Africa Trade and Investment Programme office opened in Accra
USAID Africa Bureau has opened one of its Africa Trade and Investment (ATI) programme offices in Accra.
Being the fourth and final regional programme office on-continent, it is meant to be a strong testament to the agency’s commitment to work with private sector firms across Africa to boost their business eminence and position them as attractive, equal trade and investment partners.
Opened last Thursday, it is in support of Prosper Africa’s goals of increasing trade and investment to and from Africa and the United States.
Prosper Africa is the White House initiative to increase two-way trade and investment between the United States and African countries.

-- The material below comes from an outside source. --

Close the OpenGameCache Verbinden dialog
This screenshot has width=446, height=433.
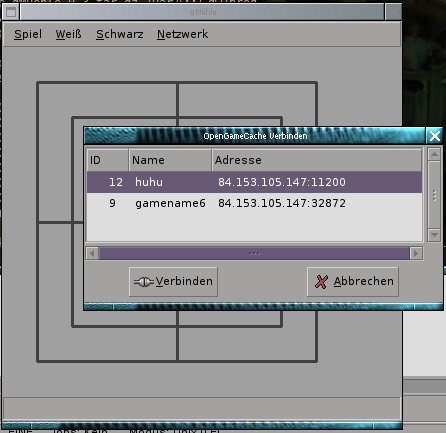[435, 136]
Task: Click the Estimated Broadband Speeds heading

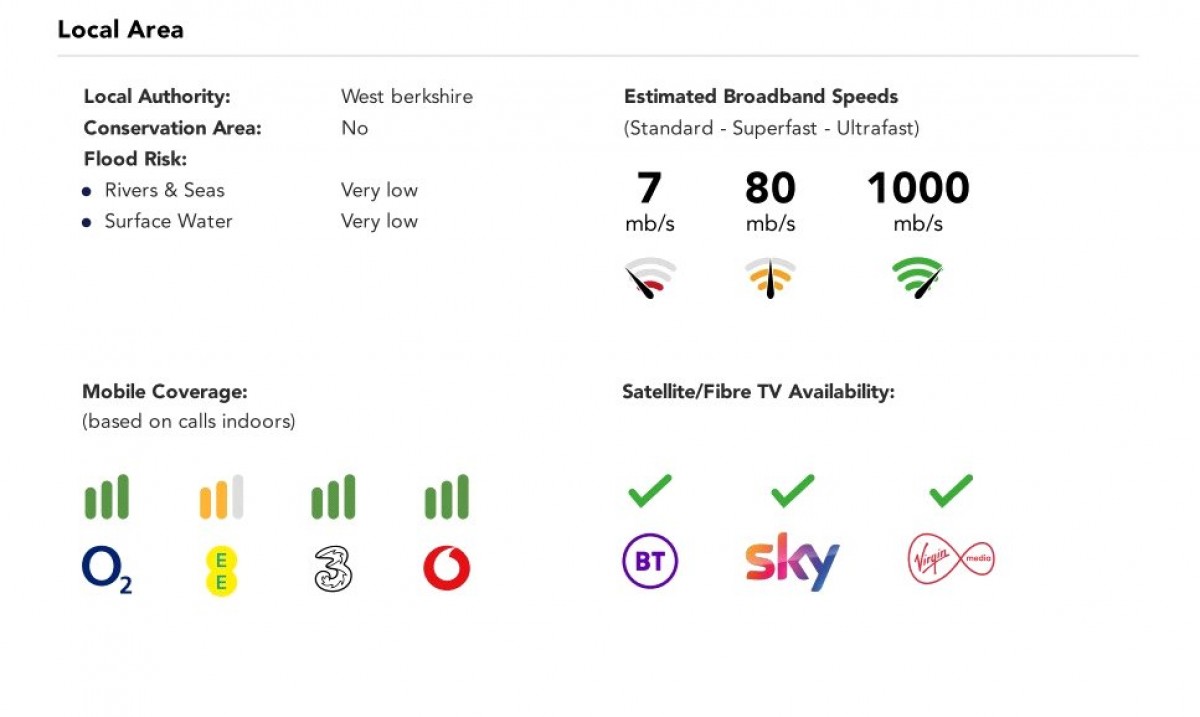Action: point(761,97)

The West Africa Regional Office, USAID’s Trade Team Lead, Patterson Brown, said at the launch that: “The USAID Africa Trade and Investment programme approach is not a one size fits all. Because something has worked in Tanzania or Zambia, does not mean it will be successful in Burkina Faso or Ghana.”
According to him, the programme analyses to build a deep understanding of the local landscape that is used to design trade and investment opportunities to be responsive to local needs and constraints, while building off lessons learned from across the continent.
For his part, Managing Director of African Operations for Prosper Africa, Brinton Bohling, indicated that a lot of the initiative’s thinking had been on how to work with the USAID Regional Missions to better what was previously achieved with the trade hubs.
He encouraged creative and synergistic collaboration so that the missions can leverage regional resources with central funding under the USAID Africa Trade and Investment programme that seeks to deliver on the African Growth and Opportunity Act (AGOA.)
Since its inception in September 2021, the ATI programme has generated thousands of jobs across the African continent and within the United States, delivering billions in exports and investments, mobilising private-sector-driven solutions and creating healthy business environments.
To achieve this, the programme applies a sector-agnostic, continental approach, representing a fundamental shift in how USAID normally programmes resources.
Supply chains cut across regions and countries, with the private sector evaluating the opportunities of markets.
Critically, the programme mirrors the private sector’s approach and enables USAID to be more responsive to private sector needs than ever.
The choice to position the ATI programme in Ghana is a strategic one because the country is one of the fastest-growing economies in the world according to a release.
Trade accounts for 90 per cent of Ghana’s gross domestic product, but there are many opportunities to increase the competitiveness of Ghanaian firms, particularly within the agri-food sector, which could create more jobs, reduce inequities and increase household incomes.
In West Africa, the ATI programme is already working in Burkina Faso, Chad, Mauritania, Côte d’Ivoire, Benin, Niger, Ghana and Liberia.
In Niger, the programme will address food security and resilience challenges by strengthening Niger’s financial sector and enabling access to capital and inputs for farmers.
In Liberia, the ATI programme is advancing opportunities for partnership that will grow the commercial agricultural sector, especially for women and youth.
The programme will also improve investment in productivity and commercialisation of Liberian agribusinesses.